Should the Vikings Target William Jackson in Free Agency?

Last offseason, the Vikings lost three key cornerbacks when Xavier Rhodes, Mackensie Alexander, and Trae Waynes all left in free agency. This offseason, the Vikings will be looking to revamp a defense that has lost a step since 2019. One block towards rebuilding the once great defense could be free agent William Jackson. He was recently listed as one of Bleacher Report’s ideal free agency targets for the Vikings. There are few good reasons as to why. 



Jackson was a first round draft pick by the Bengals in the 2016 Draft. After missing the entire 2016 season due to a torn pectoral muscle in training camp, Jackson has bounced back from that injury to become a consistent starter for the Bengals over the past four seasons. 


His 2017 season was particularly great where he earned a PFF grade of 90.2. While he struggled a bit in 2018 in his first year as a full-time starter, he has bounced back to be a top-25 CB in 2019 and 2020. His ability to stay on the field since the injury puts him among the top free agents at the cornerback position this offseason. 


Fit in Minnesota

The Vikings have promising, young corners in Cameron Dantzler, Jeff Gladney, and even Harrison Hand. That said, they do not have much of a veteran presence at CB. Should Anthony Harris leave in free agency, Harrison Smith is the only real veteran left in the secondary. The 28-year-old Jackson would be a great fit because of his veteran status, and what he brings to the table every week.


Not only is he a veteran that can bring the younger guys up to speed, but he has experience as a CB1. Of course, it isn’t quite ideal that he was CB1 for a Bengals’ defense that at times was a revolving door, but I would say Jackson was one of the few bright spots on that unit. 

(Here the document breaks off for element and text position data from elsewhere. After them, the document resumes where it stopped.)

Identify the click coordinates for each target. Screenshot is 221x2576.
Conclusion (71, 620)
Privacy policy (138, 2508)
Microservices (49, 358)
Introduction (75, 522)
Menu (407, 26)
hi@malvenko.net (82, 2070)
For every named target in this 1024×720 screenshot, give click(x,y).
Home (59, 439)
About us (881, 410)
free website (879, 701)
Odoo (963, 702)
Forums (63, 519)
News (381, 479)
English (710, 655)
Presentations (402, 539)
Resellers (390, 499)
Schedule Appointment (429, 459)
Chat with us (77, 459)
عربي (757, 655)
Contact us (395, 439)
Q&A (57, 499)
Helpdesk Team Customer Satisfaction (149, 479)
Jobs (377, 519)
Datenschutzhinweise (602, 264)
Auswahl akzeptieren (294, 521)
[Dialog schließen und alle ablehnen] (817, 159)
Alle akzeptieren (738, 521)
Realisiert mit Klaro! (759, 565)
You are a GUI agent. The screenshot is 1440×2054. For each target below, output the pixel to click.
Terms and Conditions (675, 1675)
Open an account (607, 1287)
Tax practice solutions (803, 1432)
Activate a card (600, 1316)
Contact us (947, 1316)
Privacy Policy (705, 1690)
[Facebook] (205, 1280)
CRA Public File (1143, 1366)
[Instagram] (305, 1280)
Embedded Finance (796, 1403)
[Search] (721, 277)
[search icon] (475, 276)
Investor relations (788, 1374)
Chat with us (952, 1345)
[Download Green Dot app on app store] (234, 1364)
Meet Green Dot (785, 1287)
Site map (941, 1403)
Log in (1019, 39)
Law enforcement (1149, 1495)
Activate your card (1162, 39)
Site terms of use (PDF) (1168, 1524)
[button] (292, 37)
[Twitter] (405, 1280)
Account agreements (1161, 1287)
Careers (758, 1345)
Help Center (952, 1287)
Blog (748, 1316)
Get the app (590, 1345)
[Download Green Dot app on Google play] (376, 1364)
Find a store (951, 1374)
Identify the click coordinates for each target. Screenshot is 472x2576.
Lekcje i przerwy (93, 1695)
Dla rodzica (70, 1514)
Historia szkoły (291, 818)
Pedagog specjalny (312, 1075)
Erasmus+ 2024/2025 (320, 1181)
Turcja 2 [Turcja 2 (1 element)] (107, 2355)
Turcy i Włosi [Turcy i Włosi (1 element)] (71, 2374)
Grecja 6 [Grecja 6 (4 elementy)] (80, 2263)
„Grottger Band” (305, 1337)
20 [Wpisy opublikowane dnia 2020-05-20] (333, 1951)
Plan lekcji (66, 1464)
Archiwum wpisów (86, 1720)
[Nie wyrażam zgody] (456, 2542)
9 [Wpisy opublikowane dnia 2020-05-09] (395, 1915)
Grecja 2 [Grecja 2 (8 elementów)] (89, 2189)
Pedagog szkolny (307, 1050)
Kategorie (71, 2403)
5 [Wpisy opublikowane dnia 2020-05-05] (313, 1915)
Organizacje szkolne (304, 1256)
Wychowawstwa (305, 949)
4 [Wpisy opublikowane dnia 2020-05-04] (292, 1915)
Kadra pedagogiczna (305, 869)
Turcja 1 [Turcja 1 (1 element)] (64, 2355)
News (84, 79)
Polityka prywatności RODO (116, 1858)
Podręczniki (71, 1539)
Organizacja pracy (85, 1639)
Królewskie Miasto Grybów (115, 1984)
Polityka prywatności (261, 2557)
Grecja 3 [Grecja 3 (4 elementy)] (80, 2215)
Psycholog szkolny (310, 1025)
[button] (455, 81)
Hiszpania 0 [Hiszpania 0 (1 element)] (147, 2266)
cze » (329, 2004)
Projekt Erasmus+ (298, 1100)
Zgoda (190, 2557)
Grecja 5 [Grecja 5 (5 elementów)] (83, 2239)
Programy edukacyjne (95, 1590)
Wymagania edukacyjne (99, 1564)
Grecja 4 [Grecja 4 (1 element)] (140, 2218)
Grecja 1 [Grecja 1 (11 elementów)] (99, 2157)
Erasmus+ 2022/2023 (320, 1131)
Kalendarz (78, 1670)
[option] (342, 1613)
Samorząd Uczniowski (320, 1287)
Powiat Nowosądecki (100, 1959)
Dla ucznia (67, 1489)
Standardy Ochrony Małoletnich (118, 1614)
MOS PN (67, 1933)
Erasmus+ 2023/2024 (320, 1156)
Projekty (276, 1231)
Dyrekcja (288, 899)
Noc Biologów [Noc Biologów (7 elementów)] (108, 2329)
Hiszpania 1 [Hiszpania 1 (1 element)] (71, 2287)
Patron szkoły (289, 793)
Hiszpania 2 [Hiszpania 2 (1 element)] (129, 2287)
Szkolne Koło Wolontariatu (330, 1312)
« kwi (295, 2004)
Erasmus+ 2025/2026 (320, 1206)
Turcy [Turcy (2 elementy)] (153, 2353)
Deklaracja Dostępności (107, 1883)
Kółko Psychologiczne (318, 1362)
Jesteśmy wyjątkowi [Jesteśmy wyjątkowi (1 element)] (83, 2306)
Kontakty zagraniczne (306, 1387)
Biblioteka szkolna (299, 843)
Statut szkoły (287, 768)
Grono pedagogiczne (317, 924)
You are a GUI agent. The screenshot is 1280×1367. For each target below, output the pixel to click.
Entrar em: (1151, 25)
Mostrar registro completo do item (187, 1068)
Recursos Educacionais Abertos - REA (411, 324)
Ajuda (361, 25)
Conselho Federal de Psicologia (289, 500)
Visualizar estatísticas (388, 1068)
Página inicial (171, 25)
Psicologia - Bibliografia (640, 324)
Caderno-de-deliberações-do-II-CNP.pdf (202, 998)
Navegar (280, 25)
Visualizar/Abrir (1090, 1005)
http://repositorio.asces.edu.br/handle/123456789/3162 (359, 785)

Jackson was PFF’s 20th graded cornerback in the 2020 season, putting him among those worthy of CB1 consideration. His grade of 71.4 surpassed the grades of both Cameron Dantzler (70.9) and Jeff Gladney (50.1). On his 74 targets, Jackson allowed an opposing QB rating of just 88.2. To go along with his coverage ability, he is a heavy-hitting CB that will not miss a ton of tackles. He missed just four tackles in 2020 and his percentage of 8.2% was equal to that of star Vikings safety, Harrison Smith. 


Dantzler progressed greatly as the season wore on, and if the Vikings can put Jackson alongside him next season, the combination of those two cornerbacks could do great things, especially in the NFC North. The Packers have, up to this point, notoriously done very little to give Aaron Rodgers a reliable WR2, Allen Robinson in all likelihood will be leaving Chicago, and Detroit has three of their top receivers entering free agency. Two viable cornerbacks in this division could be a wrecking ball for opposing offenses.


Price Tag 

Going off of Spotrac, they project that Jackson’s next contract will be in the ballpark of $6.3 million per year. They estimated a 3-yr/$19 million deal. This is going off the market value of players with similar age and productivity like Bradley Roby, Darryl Roberts, and Travis Carrie. 


If the Vikings move some money around, as it seems they will do, this is not that steep a price to pay for someone that could help anchor a secondary. Jackson has played in 59 out of a possible 64 games since the injury that eliminated his rookie season. Having a veteran that is reliable would be of great value to this team moving into 2021 and beyond while they try to develop their other defensive backs. 


Closing Thoughts

If the price is right, Jackson is a great pickup for all the things mentioned above. One final thing that stands out to me is that it would alter the Vikings draft. I have seen many people worried that Zimmer is going to be stubborn and push for the Vikings to draft a CB with a day one or two pick because, well, that’s how he’s always operated. 


If the Vikings pick up Jackson, there is very little reason to pick up another corner highly in the draft, and it allows the Vikings to put sole focus on their needs along the offensive and defensive lines. It’s not a huge thing, but just a little something to keep in mind.